Awalnya aku begitu antusias saat Siti menghentikan motornya di parkiran kafe sampai kami masuk ke dalam. Namun ketika raut wajah Siti perlahan berubah tegang setelah pesanan kami terhidang di meja, tampaknya aku tak bisa bersantai ataupun berpuas diri menikmati suasana.
"Sebenarnya kemarin aku sama Abang bertengkar disini, Kak," ucap Siti sebelum tersenyum malu. "Agak memalukan sih untuk kasih tau Kak Ina. Tapi ya nyatanya memang begitu yang terjadi."
Itu sesuai dengan dugaanku sehingga aku tak terlalu kaget mendengarnya. Indra yang dibilang Haqla tampak seperti lelaki yang sedang patah hati ternyata memang menghadapi masalah percintaan.
Aku harap hanya pertengkaran kecil yang tak membuat keduanya berakhir putus. Namun memikirkan alasan Siti memintaku bertemu, tampaknya bukan masalah sepele yang tengah mereka hadapi.
"Entah siapa yang kasih tau Abang kalau aku disini ketemuan sama laki-laki lain. Dan kayaknya banyak info salah juga yang dikasih ke Abang. Jadi ketika Abang datang, dia langsung marah-marah pada orang yang aku temui."
Aku memijat ringan pelipis kanan. Adikku yang ku pikir sudah cukup dewasa ternyata masih belum pantas dibilang begitu. Tampaknya emosinya masih labil sehingga jangankan bicara baik-baik, mempercayai pacarnya saja dia belum mampu.
"Karena malu dilihat orang banyak dan nggak mau bikin keributan juga, aku jadinya emosi. Akhirnya ya begitu, Kak. Kami bertengkar dan masih belum ada komunikasi sampai detik ini."
Tolong jangan katakan kalau adikku itu merajuk dan tidak menerima panggilan dari gadis yang dicintainya. Memalukan sekali tingkah bocah itu jika benar adanya.
"Memangnya kamu bertemu dengan siapa sampai Indra bisa lepas kendali begitu?" tanyaku. Kalau bukan mantan pacar atau lelaki yang dianggapnya saingan, Indra tak akan secemburu itu.
"Calon suami Sinta, Kak. Karena nggak enak bicara di rumah, aku minta ketemuan disini."
Aku terbelalak kaget, tentu tak percaya dengan apa yang ku dengar. Calon suami dari adiknya Siti? Gadis yang baru lulus SMA itu sudah akan menikah saja?
"Nggak disangka Sinta sudah akan menikah ya," ucapku terkekeh miris. Kenapa jodoh orang lain bisa datang begitu cepat? Sementara aku yang sudah menunggu tiga puluh tahun lamanya tapi calon ayah anak-anakku masih belum tampak batang hidungnya.

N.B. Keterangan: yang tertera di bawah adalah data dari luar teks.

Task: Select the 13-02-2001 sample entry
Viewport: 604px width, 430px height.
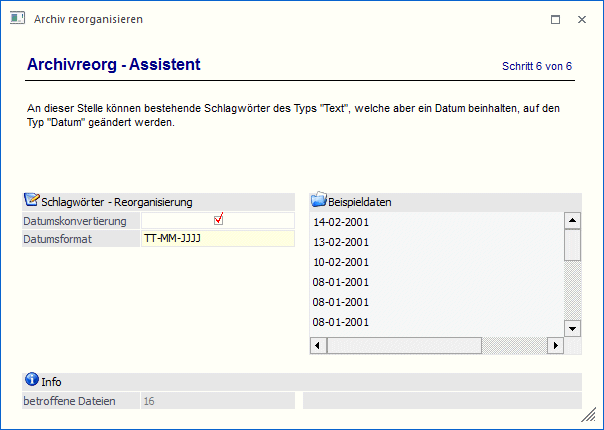Action: coord(342,241)
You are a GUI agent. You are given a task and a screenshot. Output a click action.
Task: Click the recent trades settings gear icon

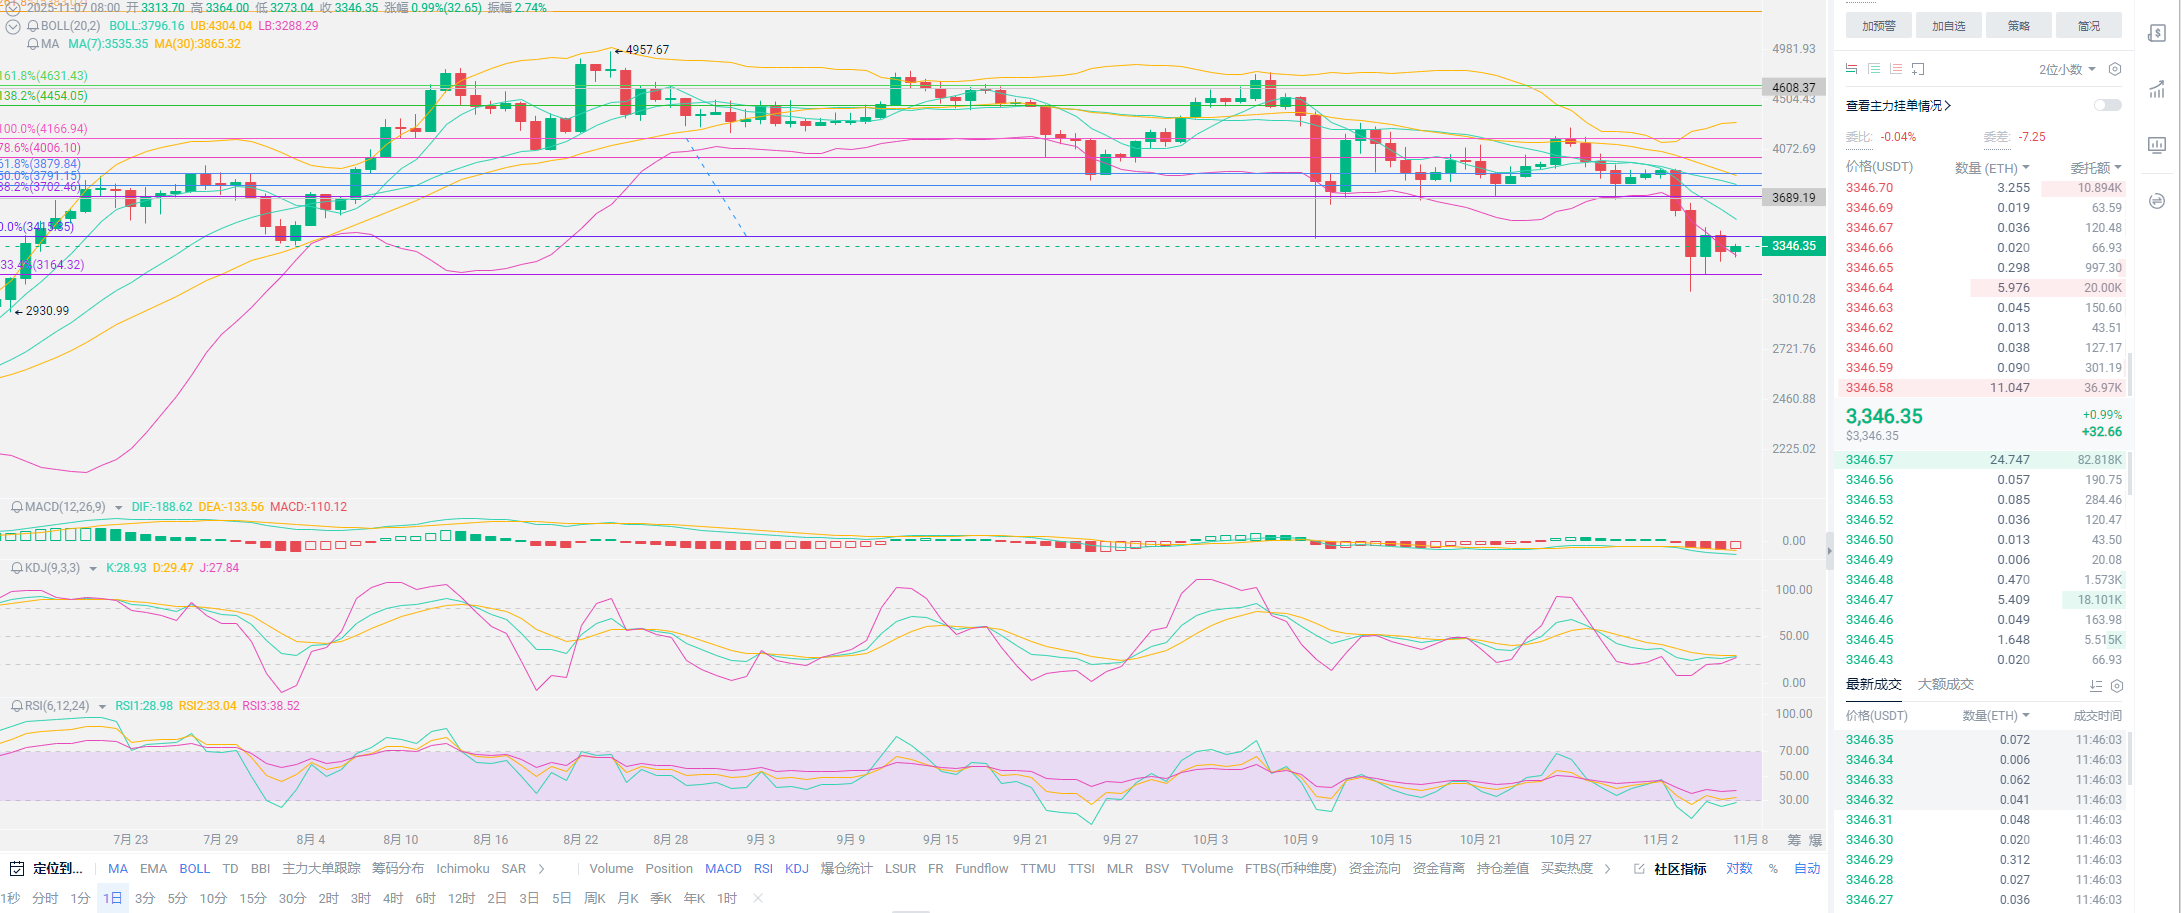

"Belum bisa dibilang calon suami juga sih, Kak. Tepatnya pacar Sinta. Tapi rencananya dia dan keluarganya mau melamar secara resmi dalam waktu dekat."

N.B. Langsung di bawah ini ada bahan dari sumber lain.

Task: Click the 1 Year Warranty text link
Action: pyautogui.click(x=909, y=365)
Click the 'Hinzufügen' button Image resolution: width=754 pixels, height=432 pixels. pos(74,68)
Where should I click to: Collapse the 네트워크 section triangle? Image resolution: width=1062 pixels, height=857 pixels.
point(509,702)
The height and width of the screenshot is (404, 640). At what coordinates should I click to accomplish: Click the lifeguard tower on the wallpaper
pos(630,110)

Yang aku tahu, adiknya Siti itu tidak lulus masuk perguruan tinggi negeri sebelumnya. Dia bersikeras menolak ketika ditawari keluarganya untuk kuliah di universitas swasta. Jadi Sinta ikut bimbingan belajar untuk menghadapi ujian masuk berikutnya.

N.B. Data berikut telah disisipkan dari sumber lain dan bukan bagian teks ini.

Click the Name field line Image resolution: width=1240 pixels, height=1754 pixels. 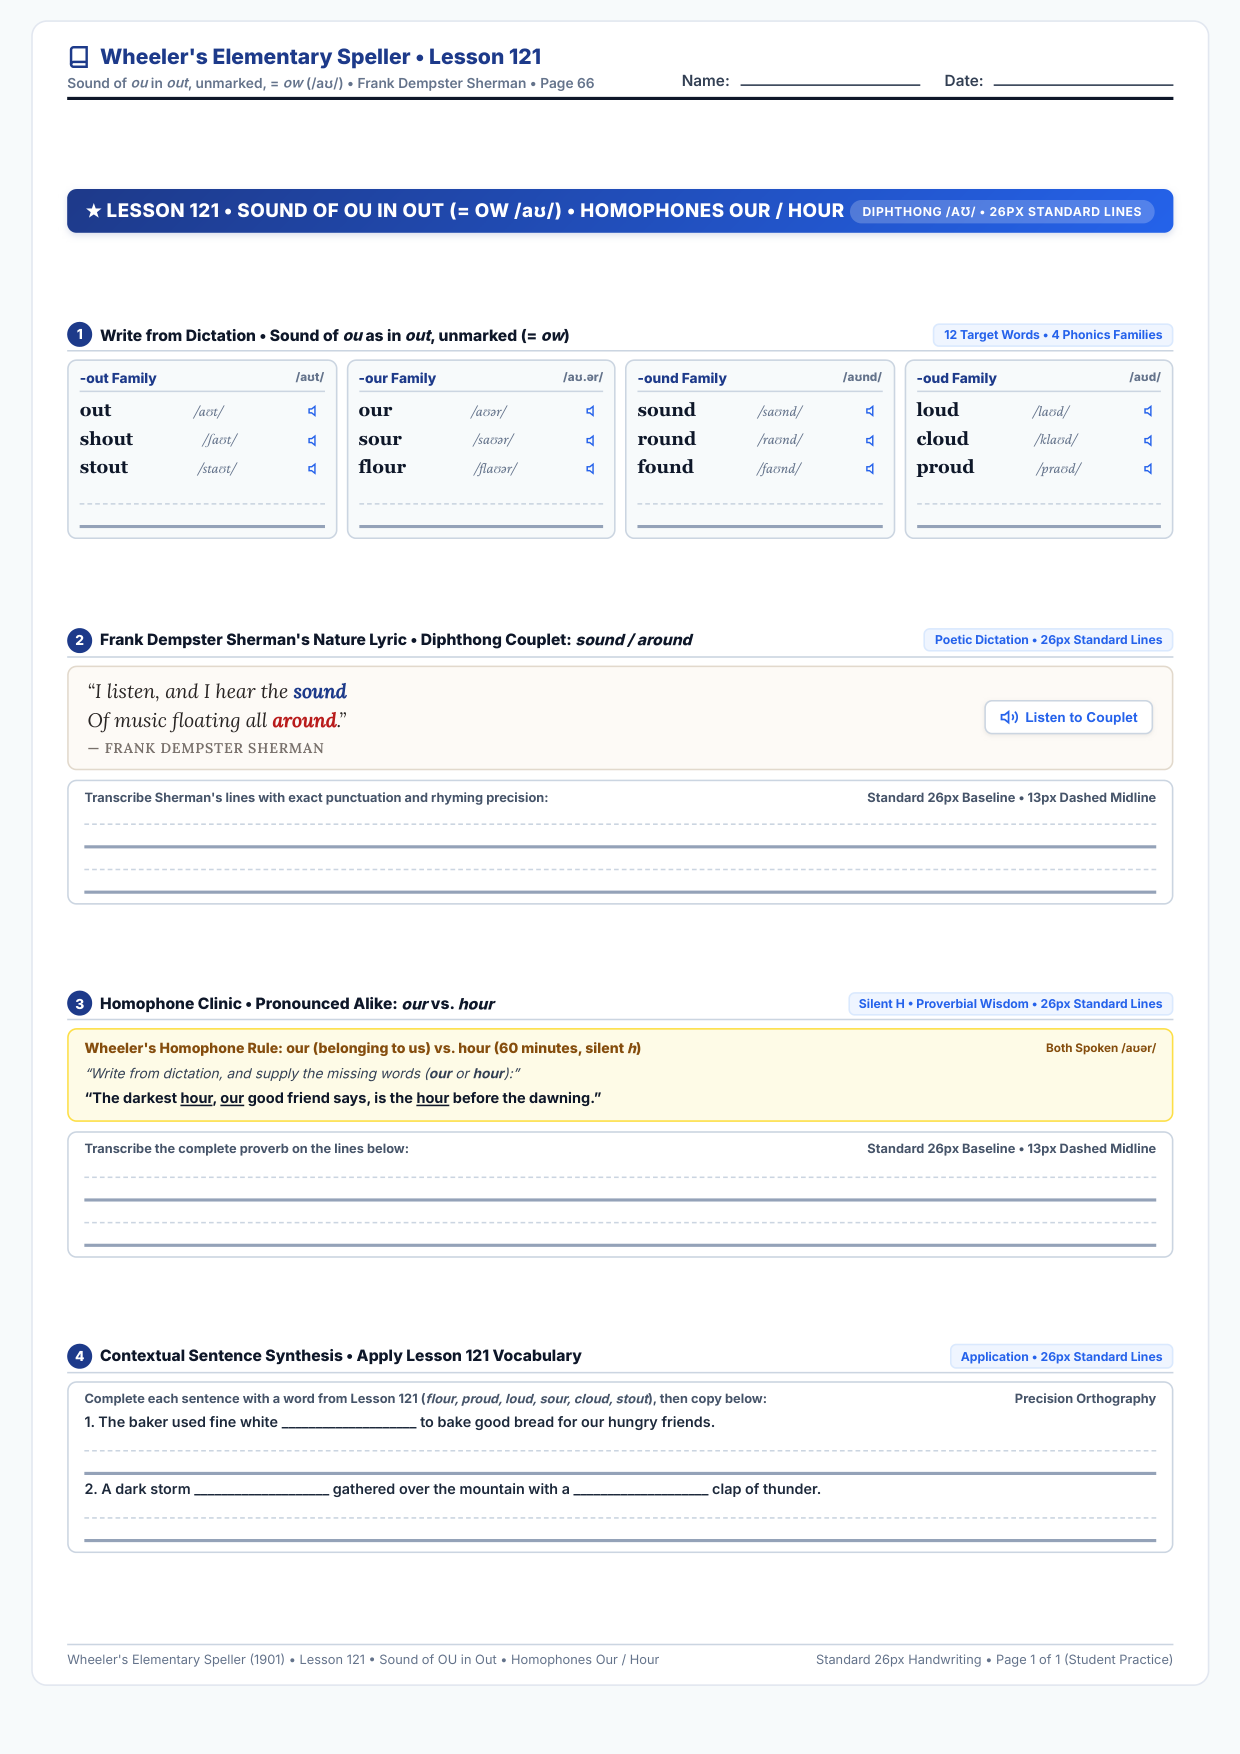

Selain bimbel, keseharian gadis itu hanya di rumah saja. Mendengar cerita Siti, aku sempat menduga Sinta sedikit pendiam. Tapi siapa yang menyangka ternyata dia sudah berencana untuk menikah.
"Aku mengajaknya bertemu karena mau meminta pengertiannya. Aku ingin dia kasih jeda waktu yang agak panjang dari acara lamaran ke nikahannya nanti. Eh Abang malah tiba-tiba datang, marah-marah nggak jelas dan merusak pembicaraan kami."
KAMU SEDANG MEMBACA
Billing My Promise
ChickLitTiga puluh tahun hidupnya terasa baik-baik saja meskipun Inayah Rubia sempat jatuh bangun dalam hubungan sosial dan percintaan. Tapi dengan hadirnya Haqla Fakhri Jahid, teman bermain adiknya sekaligus tetangganya yang dulu menghilang, kehidupan Inay...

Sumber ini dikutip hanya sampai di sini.